The r-precision values are more mixed. For the distance-based method, only the highest threshold (the one with the least affect) was not significantly changed. For the activation-based method, only the lowest two thresholds are significant. This means our only hope at improvement (activation homogenization at a -100 threshold) does not have statistically large enough lead to mean anything. Oh well.
The reason we see no significance in the hubness with the t-test is that it's a constant sum measure, so all of the changes will cancel out and the mean remains the same (in fact, equals the number of occurances we observe, in this case 100). This way our null hypothesis of a zero mean difference distribution will always be true.

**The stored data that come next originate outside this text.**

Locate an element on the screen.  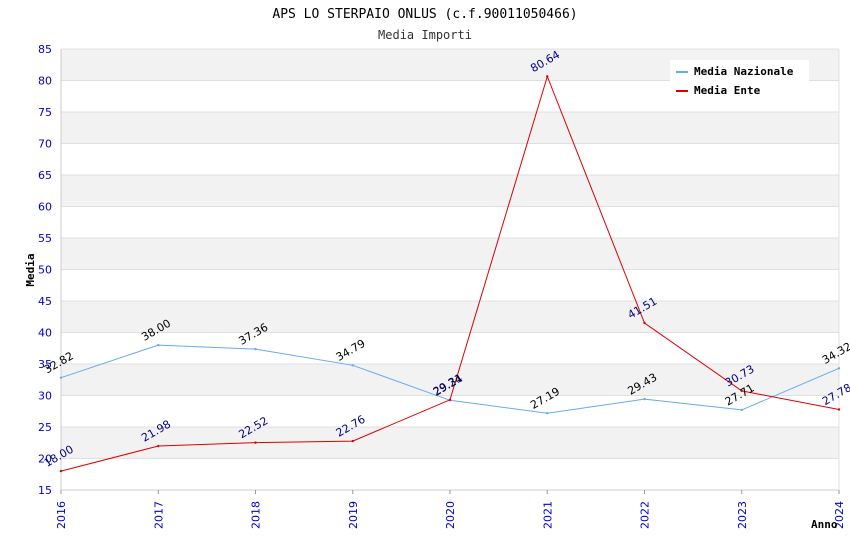
x-axis-label: Anno is located at coordinates (824, 524).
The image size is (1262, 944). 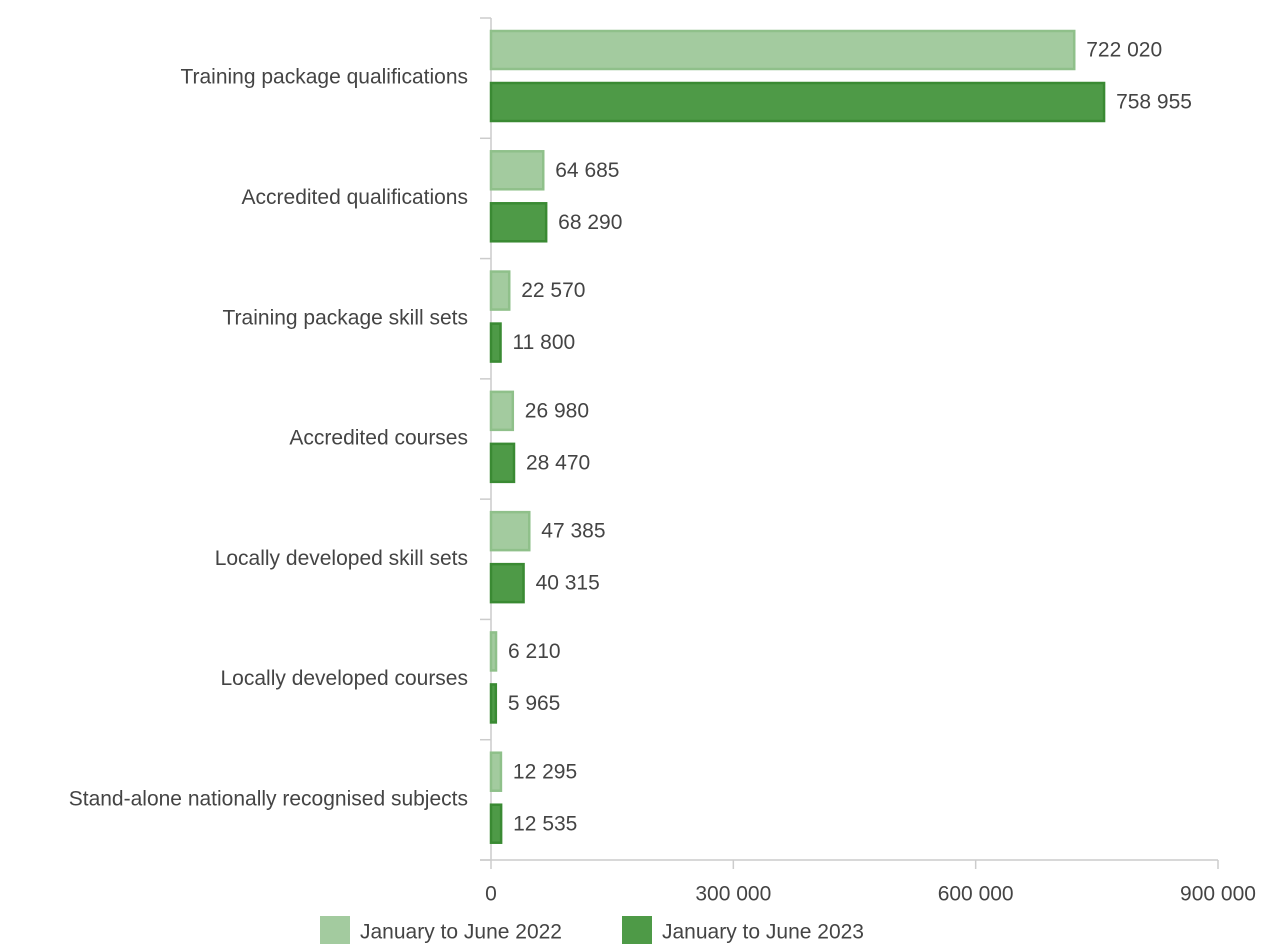 What do you see at coordinates (324, 78) in the screenshot?
I see `category-label: Training package qualifications` at bounding box center [324, 78].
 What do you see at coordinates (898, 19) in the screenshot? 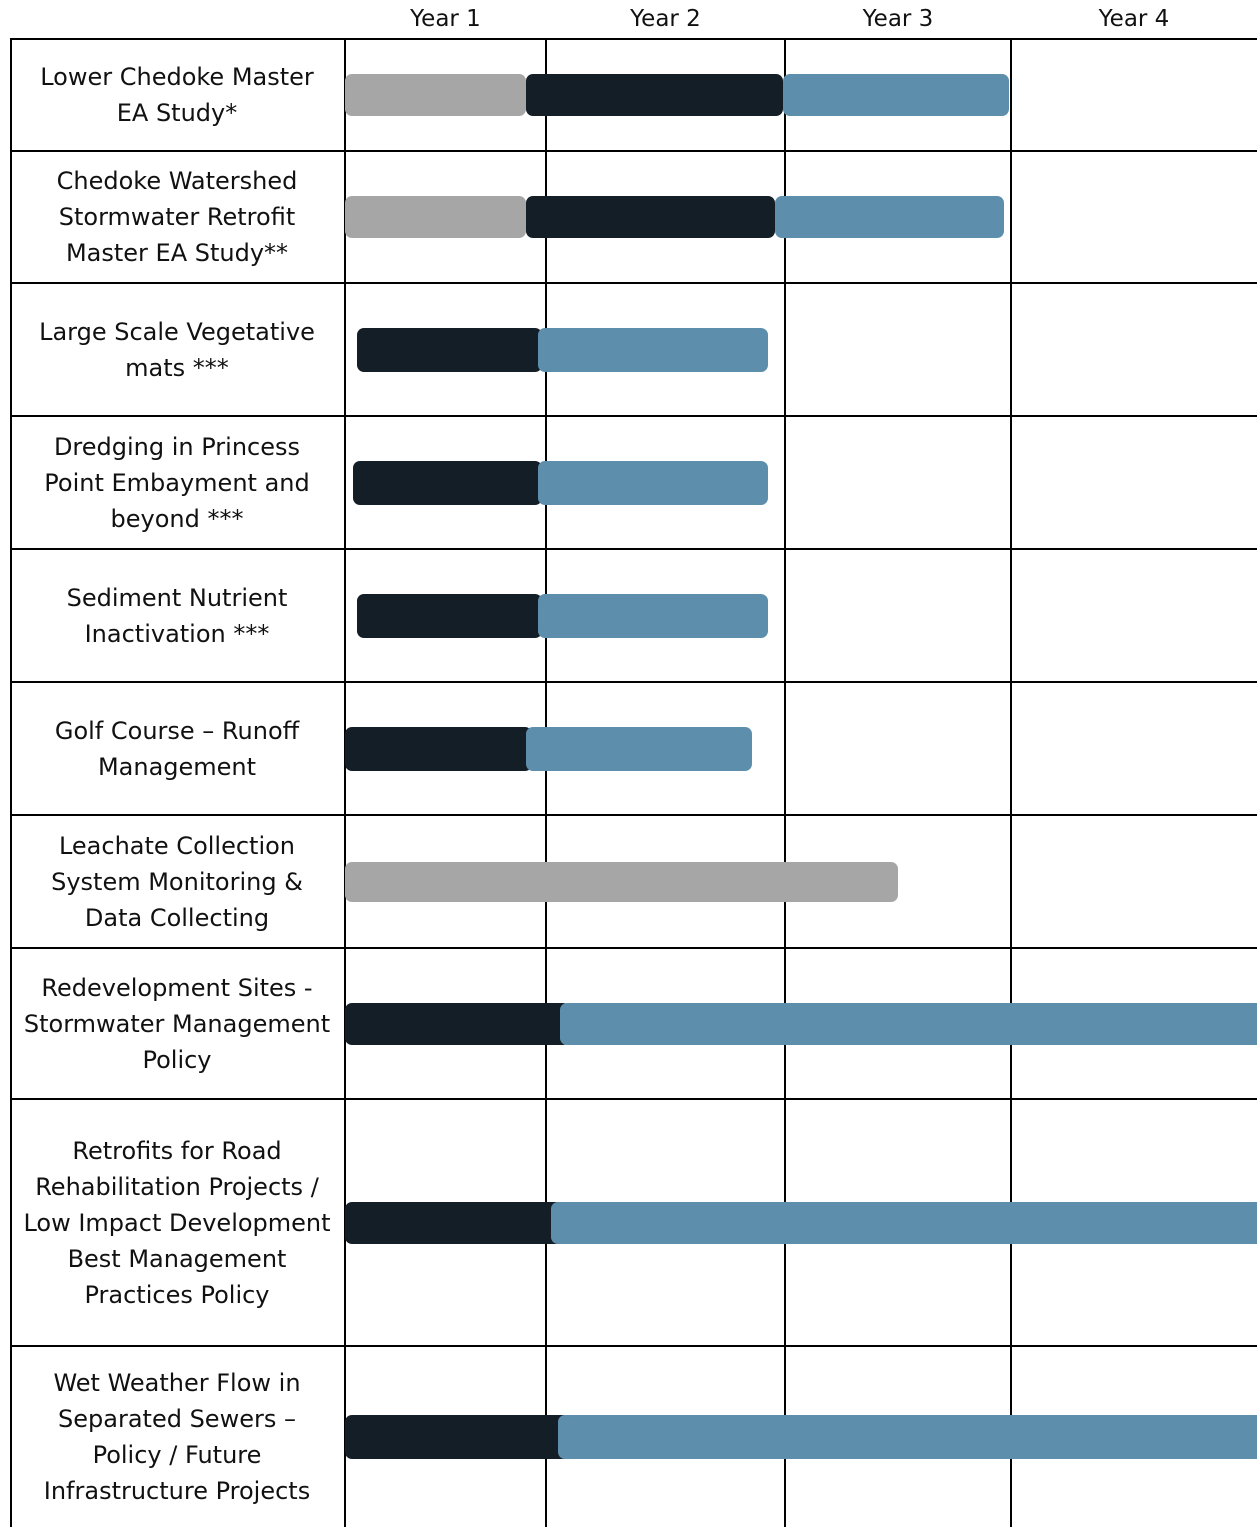
I see `year-header-3: Year 3` at bounding box center [898, 19].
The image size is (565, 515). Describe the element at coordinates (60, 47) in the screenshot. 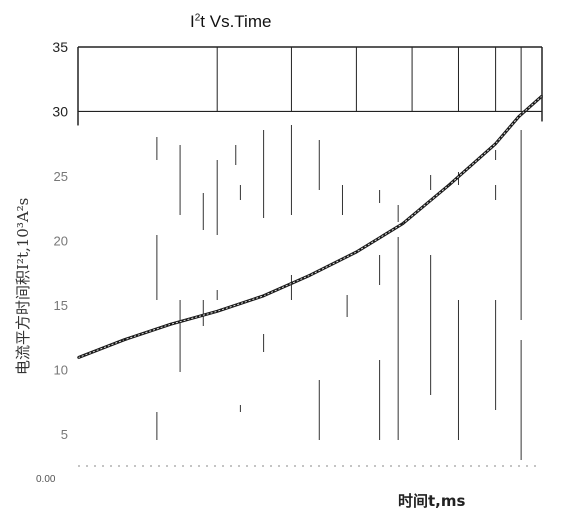

I see `y-tick-label: 35` at that location.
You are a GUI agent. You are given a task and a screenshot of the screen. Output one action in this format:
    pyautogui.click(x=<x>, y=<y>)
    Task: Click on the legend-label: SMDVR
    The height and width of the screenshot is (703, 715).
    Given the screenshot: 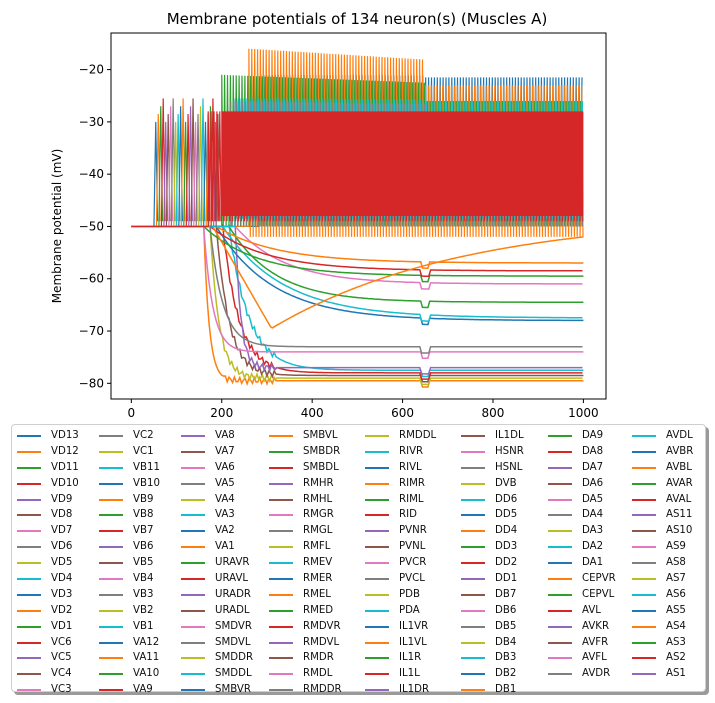 What is the action you would take?
    pyautogui.click(x=234, y=626)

Looking at the distributions of hubness differences (dist, act) , it seems they aren't really normal: some seem to have a marked skew. A better significance test for hubness change is the Wilcoxon signed-rank test, where the null hypothesis is that the median difference between pairs is zero. More tables!
Now, we see some significance. For the distance-based method, the top three thresholds have seemingly small difference medians (2, 2, and 1, meaning the homogenization decreased the median song's occurances by 2, 2, and 1 occurances, respectively) but large enough to be significant. The top three thresholds for the activation-based method were also significant (with 95% confidence). This is encouraging, but the changes are still small.
I'd love to hear any suggestions or complaints; my stats skills are admittedly a little rusty.